The Memphis Belle with instructor pilot, Maj. “Blinkie” Smithie above, JDW below
L to R: B-1, B-2, B-52. Pic by Matt Haskell (check out his Fb page)

This old man is dreaming dreams again…(Joel 2:28), the reminiscing kind, stirred up by last Sunday evening’s impressive formation fly-by of a B-1, B-2, and B-52 at the Super Bowl in Tampa Stadium. I’m not a bomber guy, fighters were my thing, but 21 years ago I had the extraordinary blessing of flying in the left seat of a B-1 in another very special fly-by. With its wings swept back it felt a lot like my beloved old F-100, complete with control stick between the legs, and it rolls just pretty as you please. If I had to fly a bomber, this would be my choice. The following is from Grace in the Growing Season, by JDW.

The Memphis Belle rolled wings level at 1000 feet above the ground over the “Initial Point,” an irregular patch of red Piedmont clay amid the new green of spring, on our run-in line to the target. The late afternoon sun in our eyes reduced visibility to a mile and a half as we stared intently through the windshield, searching for memorized landmarks. The target was nine miles away and we were traversing a mile every twelve seconds, leaving no time to consult a map. Flying into the sun instead of coming out of it violated normal rules of engagement, but this was not a bombing run, nor was it World War II…and this Memphis Belle was not a famous B-17 (now in the USAF Museum in Dayton). It was March 24, 2000, and we were flying an aviator’s memorial salute in a B-1B bomber, affectionately called the “Bone” (that’s B-1 without the hyphen).

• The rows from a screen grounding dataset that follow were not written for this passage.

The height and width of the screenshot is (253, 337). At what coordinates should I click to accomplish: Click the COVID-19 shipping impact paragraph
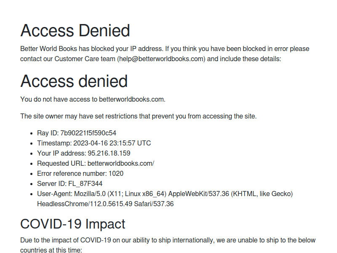click(x=168, y=245)
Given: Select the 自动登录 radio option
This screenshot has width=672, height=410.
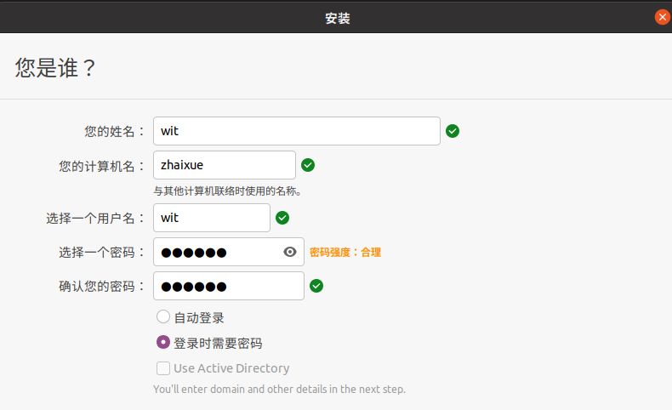Looking at the screenshot, I should pos(162,317).
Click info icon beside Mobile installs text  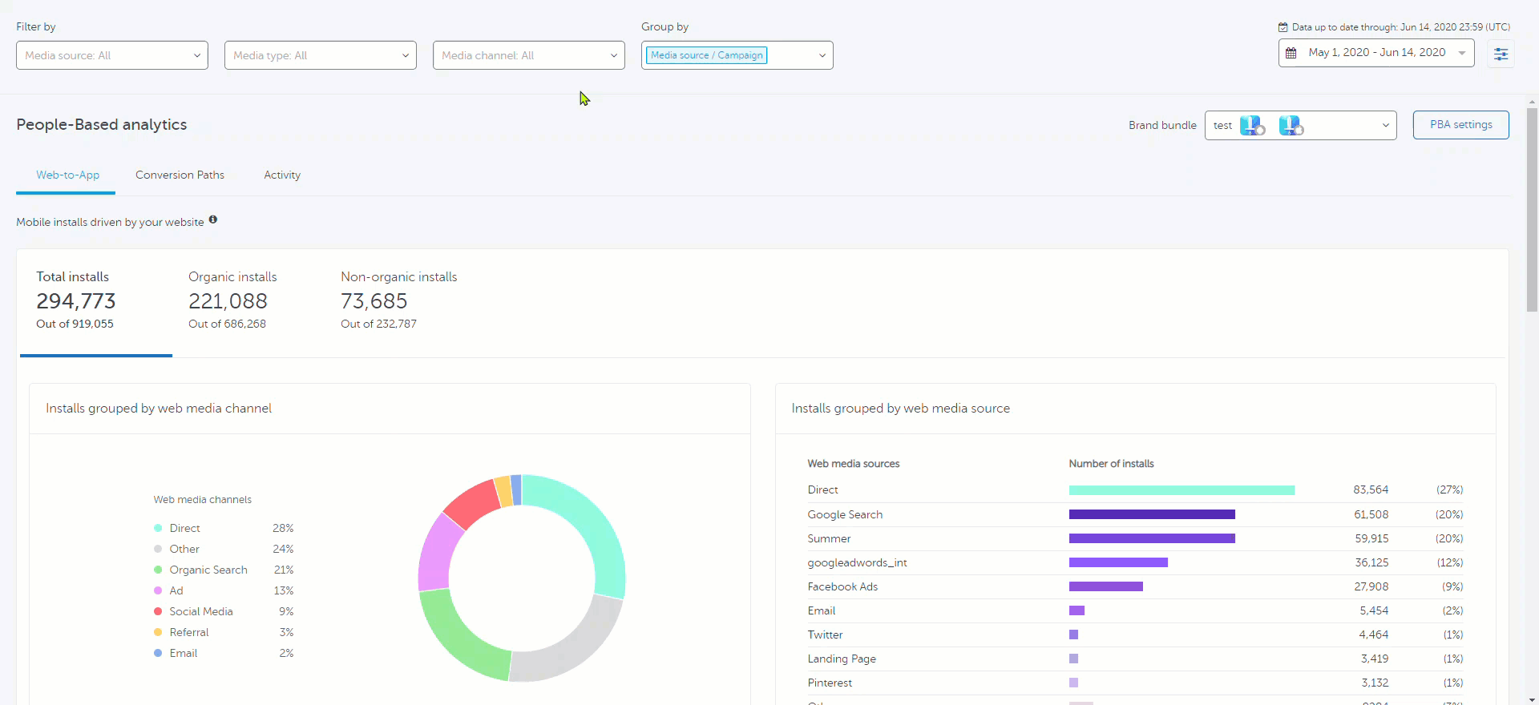click(213, 220)
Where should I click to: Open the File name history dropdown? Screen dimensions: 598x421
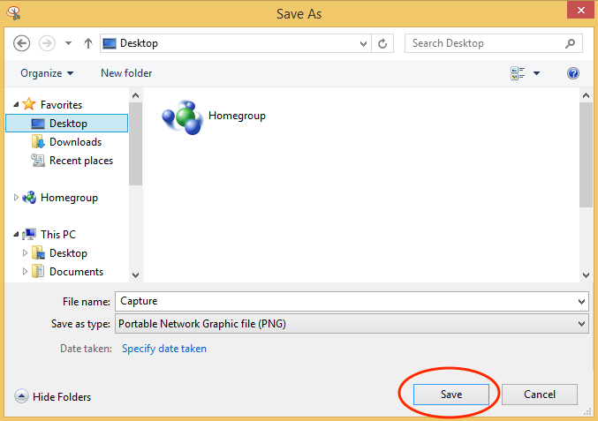581,301
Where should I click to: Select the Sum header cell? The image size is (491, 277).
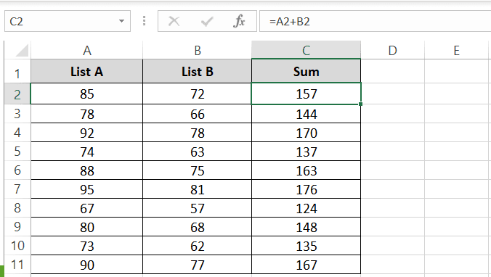(x=307, y=71)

Somewhere up ahead a crowd of grateful citizens assembled in a cemetery behind a little country church in western North Carolina. They were there to honor an American hero. Thomas Ferebee, the Enola Gay bombardier who pickled off the atomic bomb on August 6, 1945, ending World War II, was being laid to rest. The tension mounted as the miles streaked by under the drooping nose of the B-1, driven by Major “Blinkie” Smithie of the Georgia Air National Guard in the right seat. We had only one chance to get it right and there had already been a major adjustment. After taking off at the precise time needed to give us a few extra minutes for contingencies, the funeral director relayed a message by cell phone, forwarded to our cockpit enroute, saying our Time-over-Target needed to be moved up 18 minutes. That’s not a problem for a sleek bomber with four powerful engines and wings that can be swept back 65 degrees in flight, making it look and perform much more like a rocket than the original World War II Memphis Belle. Blinkie advanced the throttles and we accelerated like a Harley Davidson.

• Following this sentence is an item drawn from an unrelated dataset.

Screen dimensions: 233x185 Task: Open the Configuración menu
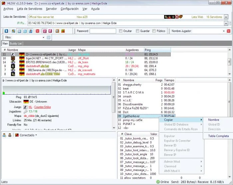[70, 9]
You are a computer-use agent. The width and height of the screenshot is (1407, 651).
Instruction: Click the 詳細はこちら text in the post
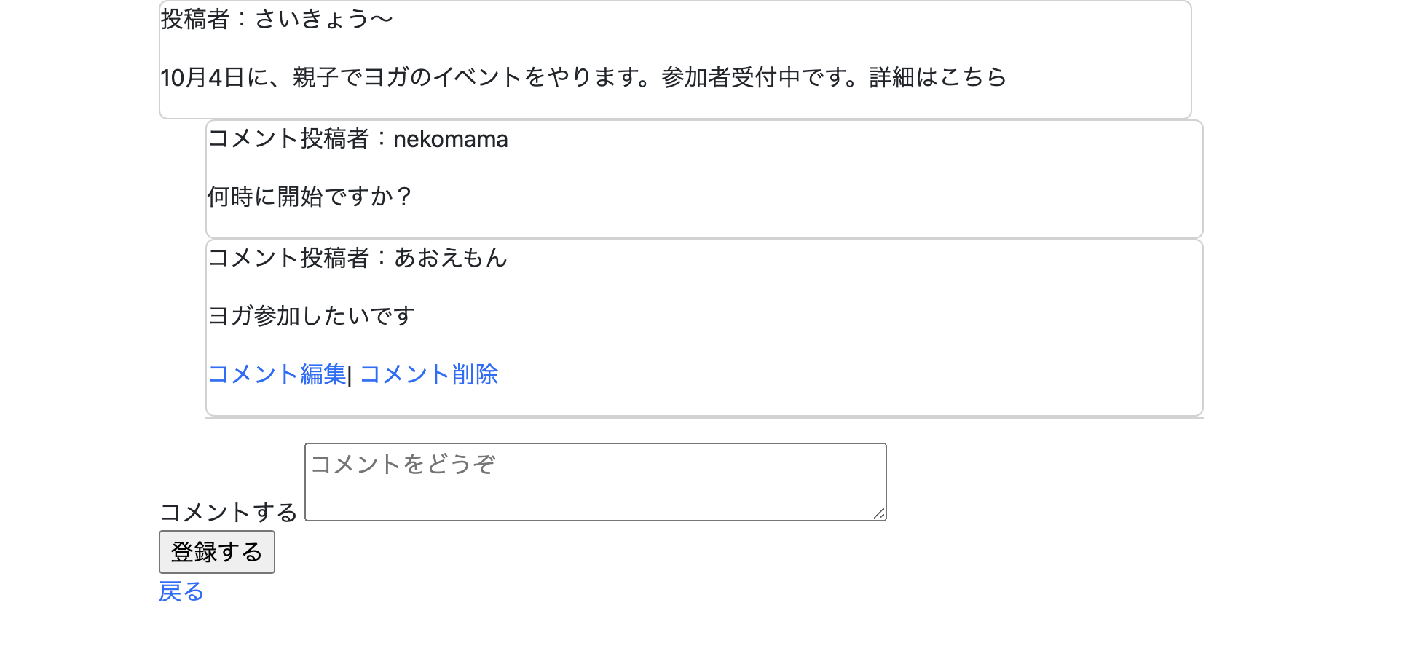click(x=937, y=79)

It was an extraordinary providence that put this writer in that cockpit on such a momentous occasion. By the grace of God and generosity of the Georgia Air National Guard (a story for another day) I was getting an orientation flight in one of America’s best peacekeepers 27 year after I completed my hitch as a USAF fighter pilot. We were less than thirty seconds from the target now and recognition would have to be instantaneous. “Cunni” and “Buckit,” our offensive and defensive systems officers, called out course corrections over the intercom from their battle stations behind us filled with a dazzling array of electronics, all beyond the comprehension of old vets like Thomas Ferebee and me.

Then, out of the haze, a meandering country road materialized with cars parked bumper-to-bumper, right on the nose. We passed low over the mourners at a respectfully slow funeral pace—300 knots—with wings spread like a gliding goose. Blinkie tapped the afterburners, pulled the nose up, banked to the right, and that thoroughly modern Memphis Belle spiraled upward above our departed brother-in-arms as if our supersonic angel were transporting his soul to heaven. Invisible and insignificant though my role was, chills ran down my spine.

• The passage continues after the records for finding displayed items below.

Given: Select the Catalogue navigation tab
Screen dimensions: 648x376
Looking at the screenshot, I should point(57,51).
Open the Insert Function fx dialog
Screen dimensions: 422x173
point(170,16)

It was over, but the world is still a dangerous place and the citizen-soldiers of the Georgia Air National Guard had a critical mission to practice. We swept the wings back again and flew off on a simulated strike sortie. Blinkie and the boys put that beautiful Bone through its paces and I experienced first-hand its amazing capabilities, a mighty comforting memory in the middle of the night in this troubled world.

Jesus said, “Blessed are the peacemakers…” (Matthew 5:9). I believe He is similarly disposed toward noble peacekeepers.